Marc Bolan in his Little Venice flat, 1971. Photo by Kieron ‘Spud’ Murphy (but I coud be wrong about that and everything else)

Marc Bolan in his Little Venice flat, 1971. Photo by Kieron ‘Spud’ Murphy (but I coud be wrong about that and everything else)

A random post on Twitter caught my interest, not because of the picture of Bolan posing in his Little Venice flat but because a comment by @StuartPenney1 drew my attention to the album partly obscured by the guitar and to the left of the inner sleeve of Electric Warrior and Sticky Fingers. It’s an Elvis bootleg – I Wanna Be A Rock ‘n’ Roll Star – released like the other two albums in 1971.

Around the time the photograph was taken, Pete Frame, in Zigzag #21, visits Bolan at home where he finds him on the balcony with his earphones on listening to 1956 Elvis. The crux of the interview is concerned with Bolan’s new found fame, the shift from being a Freak in the Underground to being a star on Top of the Pops. At this moment in time, then, the Elvis album must have been a kind of totem for him, representing a similar pivot point when Presley shifted from Memphis to Hollywood. Well, maybe . . .

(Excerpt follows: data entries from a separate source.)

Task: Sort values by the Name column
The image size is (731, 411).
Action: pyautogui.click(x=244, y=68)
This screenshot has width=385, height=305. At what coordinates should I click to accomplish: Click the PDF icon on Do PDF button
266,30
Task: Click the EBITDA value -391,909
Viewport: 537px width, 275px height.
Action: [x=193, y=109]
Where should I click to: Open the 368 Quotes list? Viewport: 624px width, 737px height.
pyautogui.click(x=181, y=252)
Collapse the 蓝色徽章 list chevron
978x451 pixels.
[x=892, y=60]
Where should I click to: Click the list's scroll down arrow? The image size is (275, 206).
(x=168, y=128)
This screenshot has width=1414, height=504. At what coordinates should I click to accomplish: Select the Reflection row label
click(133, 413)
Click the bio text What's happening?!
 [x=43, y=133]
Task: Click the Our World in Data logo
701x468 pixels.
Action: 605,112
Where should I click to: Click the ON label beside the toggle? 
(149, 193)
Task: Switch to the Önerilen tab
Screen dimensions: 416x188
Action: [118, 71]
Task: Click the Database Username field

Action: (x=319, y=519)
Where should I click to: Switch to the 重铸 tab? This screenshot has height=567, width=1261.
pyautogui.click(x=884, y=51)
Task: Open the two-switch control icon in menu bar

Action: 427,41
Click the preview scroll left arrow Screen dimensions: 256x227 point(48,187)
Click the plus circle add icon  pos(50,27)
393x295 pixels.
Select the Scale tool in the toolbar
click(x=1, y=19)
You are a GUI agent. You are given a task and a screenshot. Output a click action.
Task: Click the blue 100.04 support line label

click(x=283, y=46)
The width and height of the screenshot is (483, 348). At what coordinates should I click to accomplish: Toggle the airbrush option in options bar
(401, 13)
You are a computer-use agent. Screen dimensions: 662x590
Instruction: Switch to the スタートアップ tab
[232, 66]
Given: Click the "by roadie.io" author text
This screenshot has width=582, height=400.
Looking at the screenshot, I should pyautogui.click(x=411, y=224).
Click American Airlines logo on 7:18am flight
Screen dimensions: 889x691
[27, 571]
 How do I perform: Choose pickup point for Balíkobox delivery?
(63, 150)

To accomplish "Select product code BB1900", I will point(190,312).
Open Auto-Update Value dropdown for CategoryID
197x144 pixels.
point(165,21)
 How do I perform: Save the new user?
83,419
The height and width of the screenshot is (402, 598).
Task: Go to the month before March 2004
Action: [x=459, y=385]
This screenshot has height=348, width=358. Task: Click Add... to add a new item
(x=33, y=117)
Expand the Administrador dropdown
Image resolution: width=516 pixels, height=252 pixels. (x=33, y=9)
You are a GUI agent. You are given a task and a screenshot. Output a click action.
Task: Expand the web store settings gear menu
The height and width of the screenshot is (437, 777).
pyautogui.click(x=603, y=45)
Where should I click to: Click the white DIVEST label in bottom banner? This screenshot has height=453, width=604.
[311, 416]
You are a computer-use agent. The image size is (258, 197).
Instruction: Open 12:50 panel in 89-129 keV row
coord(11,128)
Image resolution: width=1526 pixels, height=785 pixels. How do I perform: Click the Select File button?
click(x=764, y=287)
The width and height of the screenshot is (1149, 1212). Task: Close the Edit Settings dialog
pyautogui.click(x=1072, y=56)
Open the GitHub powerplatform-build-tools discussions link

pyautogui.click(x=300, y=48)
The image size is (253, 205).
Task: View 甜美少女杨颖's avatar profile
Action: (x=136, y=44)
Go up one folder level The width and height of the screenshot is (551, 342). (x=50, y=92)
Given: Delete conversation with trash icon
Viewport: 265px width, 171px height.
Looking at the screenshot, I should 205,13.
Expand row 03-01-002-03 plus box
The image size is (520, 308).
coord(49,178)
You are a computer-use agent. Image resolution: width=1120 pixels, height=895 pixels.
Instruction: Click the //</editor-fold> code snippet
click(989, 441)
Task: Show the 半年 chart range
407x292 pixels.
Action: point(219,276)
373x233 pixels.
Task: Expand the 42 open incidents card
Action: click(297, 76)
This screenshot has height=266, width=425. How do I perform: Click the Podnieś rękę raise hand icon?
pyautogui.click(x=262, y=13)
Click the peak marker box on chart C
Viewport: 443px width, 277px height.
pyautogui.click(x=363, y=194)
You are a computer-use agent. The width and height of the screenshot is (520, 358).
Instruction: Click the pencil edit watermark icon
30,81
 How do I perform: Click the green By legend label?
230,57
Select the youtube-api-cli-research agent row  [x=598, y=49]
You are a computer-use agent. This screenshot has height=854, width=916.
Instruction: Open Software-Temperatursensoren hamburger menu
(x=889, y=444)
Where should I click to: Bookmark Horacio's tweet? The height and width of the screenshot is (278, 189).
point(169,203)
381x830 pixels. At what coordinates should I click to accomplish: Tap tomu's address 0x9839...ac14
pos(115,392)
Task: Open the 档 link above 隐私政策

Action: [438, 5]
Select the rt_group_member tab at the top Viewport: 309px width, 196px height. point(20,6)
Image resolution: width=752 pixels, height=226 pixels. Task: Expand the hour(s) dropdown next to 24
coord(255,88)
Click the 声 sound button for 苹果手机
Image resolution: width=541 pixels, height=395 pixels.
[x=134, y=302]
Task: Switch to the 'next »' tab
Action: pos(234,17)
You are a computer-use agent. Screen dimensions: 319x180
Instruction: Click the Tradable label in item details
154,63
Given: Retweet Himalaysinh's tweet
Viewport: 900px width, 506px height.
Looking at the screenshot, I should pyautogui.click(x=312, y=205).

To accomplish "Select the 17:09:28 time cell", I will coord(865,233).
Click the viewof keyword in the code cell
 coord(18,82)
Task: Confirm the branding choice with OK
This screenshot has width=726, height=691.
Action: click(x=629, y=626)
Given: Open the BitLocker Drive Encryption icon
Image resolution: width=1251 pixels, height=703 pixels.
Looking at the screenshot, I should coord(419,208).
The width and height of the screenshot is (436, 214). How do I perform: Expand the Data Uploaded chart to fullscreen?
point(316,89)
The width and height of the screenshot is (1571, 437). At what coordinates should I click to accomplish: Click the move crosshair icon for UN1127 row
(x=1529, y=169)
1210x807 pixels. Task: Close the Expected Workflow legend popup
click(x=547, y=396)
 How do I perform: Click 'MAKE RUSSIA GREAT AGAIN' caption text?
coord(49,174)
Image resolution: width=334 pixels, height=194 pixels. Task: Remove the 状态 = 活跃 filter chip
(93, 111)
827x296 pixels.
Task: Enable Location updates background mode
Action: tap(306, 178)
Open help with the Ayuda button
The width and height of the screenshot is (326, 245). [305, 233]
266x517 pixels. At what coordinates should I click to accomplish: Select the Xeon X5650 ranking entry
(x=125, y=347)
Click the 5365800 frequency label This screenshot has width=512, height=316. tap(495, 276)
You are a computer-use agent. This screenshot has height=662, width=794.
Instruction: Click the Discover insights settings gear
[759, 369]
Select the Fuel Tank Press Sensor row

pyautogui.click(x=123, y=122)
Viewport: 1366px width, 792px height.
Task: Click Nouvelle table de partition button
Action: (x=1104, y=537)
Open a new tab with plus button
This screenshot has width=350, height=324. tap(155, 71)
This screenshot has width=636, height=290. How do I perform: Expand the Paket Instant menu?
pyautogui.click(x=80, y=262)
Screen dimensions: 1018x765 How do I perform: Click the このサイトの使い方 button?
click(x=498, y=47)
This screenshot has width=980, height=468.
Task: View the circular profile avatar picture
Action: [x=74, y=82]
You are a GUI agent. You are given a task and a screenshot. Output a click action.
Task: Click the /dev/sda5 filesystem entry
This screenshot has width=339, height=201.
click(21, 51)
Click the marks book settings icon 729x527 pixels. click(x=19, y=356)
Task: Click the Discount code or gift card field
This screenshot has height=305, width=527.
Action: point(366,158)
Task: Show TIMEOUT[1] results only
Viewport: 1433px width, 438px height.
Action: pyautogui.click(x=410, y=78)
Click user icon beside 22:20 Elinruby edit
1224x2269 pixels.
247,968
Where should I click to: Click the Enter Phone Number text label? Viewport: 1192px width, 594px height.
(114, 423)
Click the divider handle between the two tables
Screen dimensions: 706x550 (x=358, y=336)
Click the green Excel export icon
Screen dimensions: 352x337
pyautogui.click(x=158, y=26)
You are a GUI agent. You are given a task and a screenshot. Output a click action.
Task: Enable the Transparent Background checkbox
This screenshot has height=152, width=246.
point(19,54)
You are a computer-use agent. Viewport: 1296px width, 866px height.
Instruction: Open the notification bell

My interest in the record is that it looks like the kind of platter that The Firm, Ian Sippen and Pete Shertser, would put out on the Union Pacific label a year later. I wrote about those albums here (and their early Red Lightning blues albums here). It’s on Viktorie (RCA Victor geddit?) with sleeve notes by the immortal Vincent Lust. His older brother designed the sleeve, a raw cut n’ paste job.

Even if the bootleg has nothing to do with The Firm, it’s still getting filed next to UP003 their Little Richard album. That album’s sleeve notes are partly dedicated to a review of the Wembley appearance by the Georgia Peach, his very self, at the 1972 London Rock n Roll Show, which is described as his ‘darkest hour . . . Richard failed for the first time ever to communicate with his audience.’ Oh well, Ian and Pete have a stack of old records of his they wanna share regardless, so on with the ‘healing music that makes the blind see, the lame walk, and the dead rise up!’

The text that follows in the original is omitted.